# Safe to have car painted in Tijuana?



## Tipjar

I live in San Diego. Is it safe to have my car painted in Tijuana? I speak very little Spanish. I have three concerns:

(1) The shop I'm considering is located about 3-4 miles south of the border and I don't know which neighborhoods are safe or not (address is Calle Miraflores # 5A, Colonia el Rubi, Tijuana BC).

(2) Handing my keys over to someone (even a business) in a foreign country. Even though it will be at a business which supposedly has a night security person watching over the vehicles.

(3) What if they modify my vehicle and use me as an unwitting drug mule? I'm aware this sounds irrational and I'm not sure whether it's fueled by sensationalized media stories or too many TV plots. I'd be comforted hearing from a knowledgeable local just how irrational it is. 

Thank you for any input.


----------



## GARYJ65

If you have so many concerns, I'd say it's not safe AT ALL


----------



## Tipjar

*Are you in Tijuana?*

Your profile says Querétaro.


----------



## Tipjar

Better yet, can anyone recommend a place?


----------



## WintheWin

If you make sure you go to a legit place, and not just a "workshop" there shouldn't be any issue. ie… find out where insurance takes their vehicles to get painted/fixed. It'll be more expensive than a run of the mill carroceria, but it should settle your fears.

Chances of you becoming a drug mule, are nil. I'd say. But hey, stranger things have happened. 

I've gotten a handful of my vehicles painted in Mexicali. Just fine. Not even a mile difference in odometer. (IE… no one drove my vehicles for any other purpose other than to transport them within the shop.) 

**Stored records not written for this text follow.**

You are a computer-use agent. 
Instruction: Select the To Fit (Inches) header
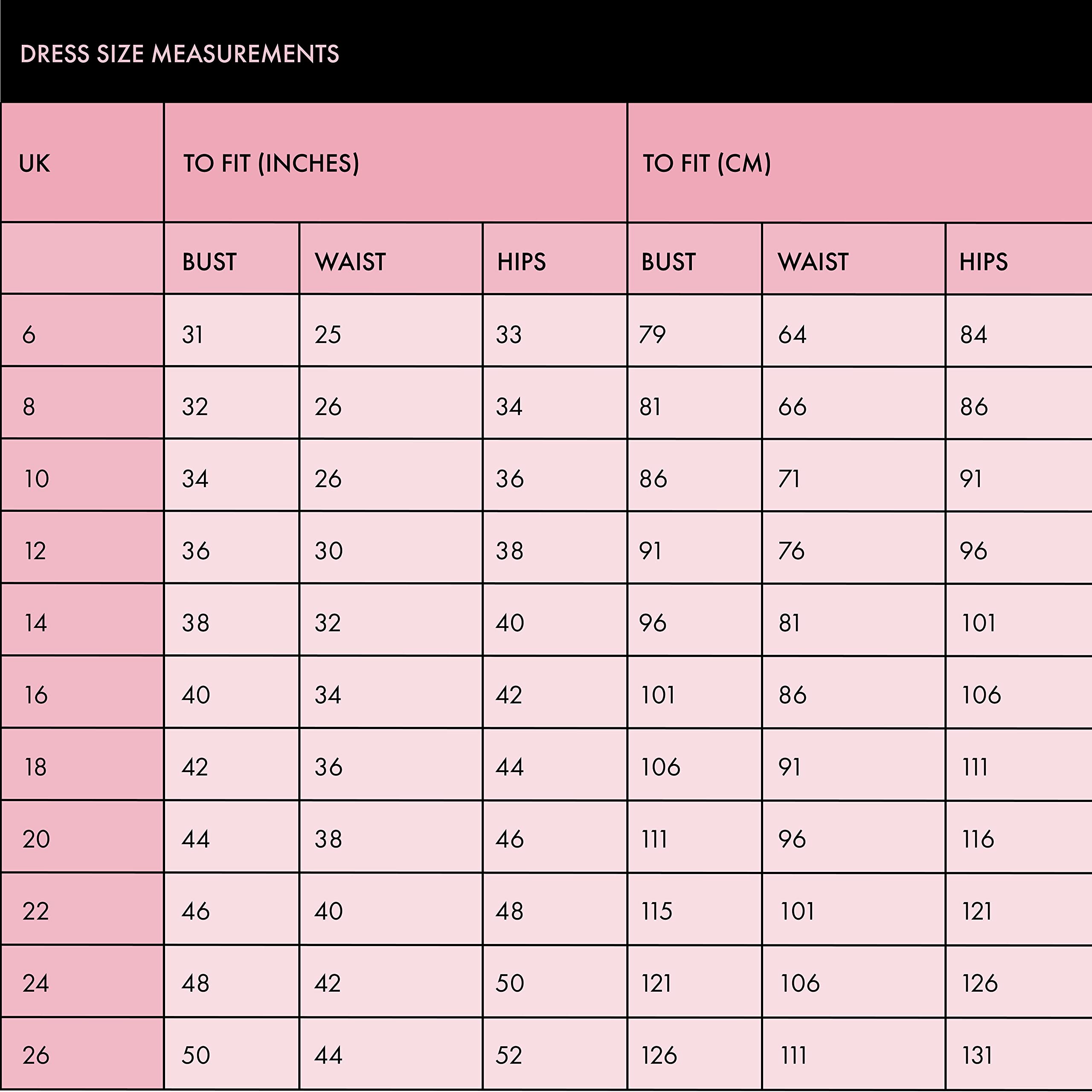click(x=271, y=163)
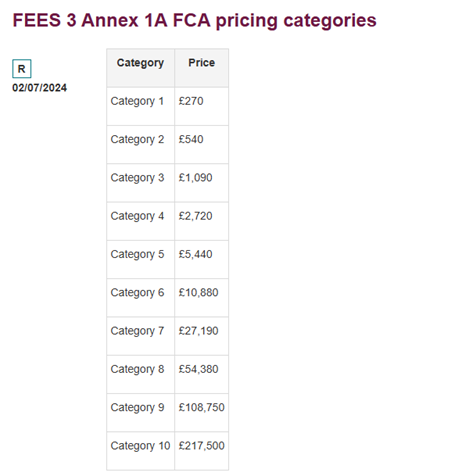462x476 pixels.
Task: Click the £2,720 price cell
Action: tap(201, 221)
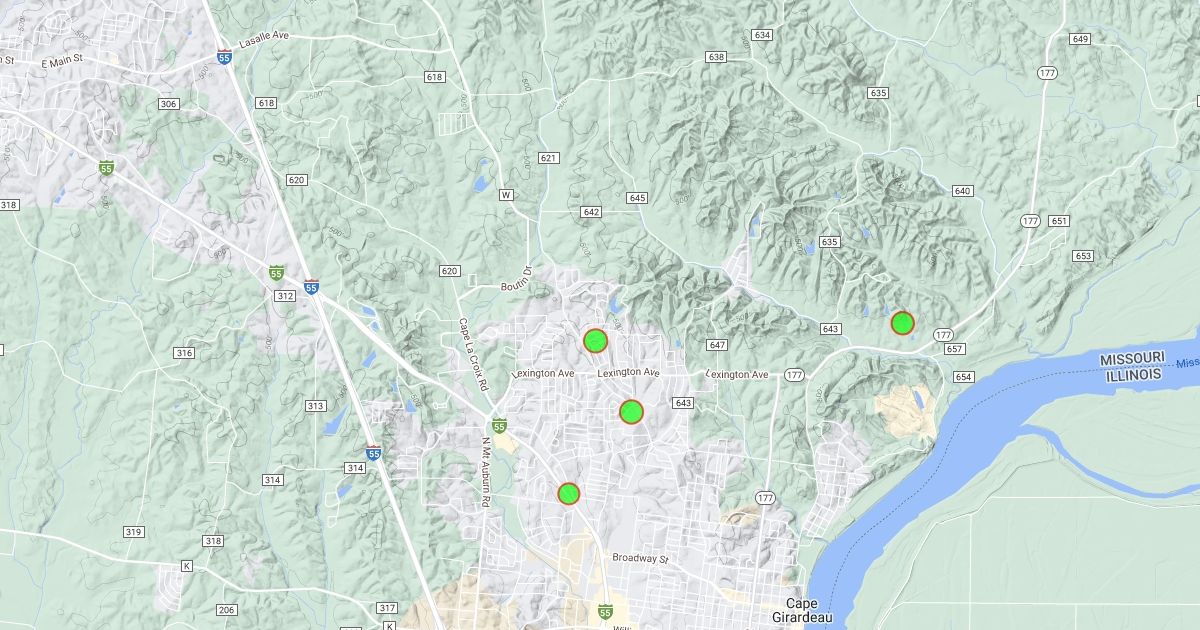The width and height of the screenshot is (1200, 630).
Task: Click the route W shield
Action: click(506, 194)
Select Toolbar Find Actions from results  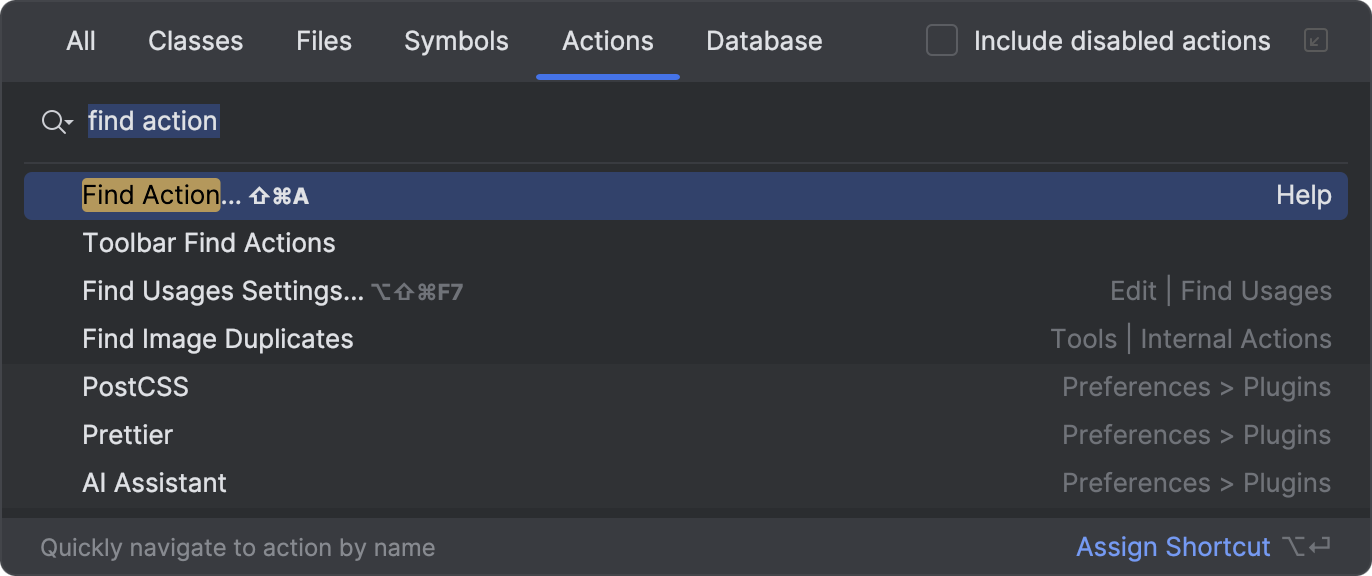209,243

If you're willing to go 120 miles out of the way, I can recommend a place. Grandma got her car there, and they handle a bulk of insurance claims.


----------



## GARYJ65

Tipjar said:


> Your profile says Querétaro.


Then what?
I am Mexican and Tijuana is a hole in hell, I would not take my car there to get any repairs
And if you do have so many concerns, they may come true


----------



## Tipjar

Thanks for your reply, Win'. Yeah, I might make the drive to Mexicali, please share the name of the place.


----------



## Tipjar

...


----------



## Reynaldo

Tipjar said:


> (3) What if they modify my vehicle and use me as an unwitting drug mule? I'm aware this sounds irrational and I'm not sure whether it's fueled by sensationalized media stories or too many TV plots. I'd be comforted hearing from a knowledgeable local just how irrational it is.
> 
> Thank you for any input.


Yes this issue has been sensationalized by the media. It's fairly rare and the people targeted are not one time visitors to Tijuana but people who live there and cross frequently to the US.


----------



## Tipjar

Thank you, Reynaldo. Good information.


----------



## jambi

I really wouldn't worry about your car being modified for drug running purposes. In fact, it's pretty absurd that an easily re-tracable body shop would be stupid enough to even consider such a thing. I'd be more worried about that type of thing happening to my car while parking overnight in an unguarded hotel parking lot. 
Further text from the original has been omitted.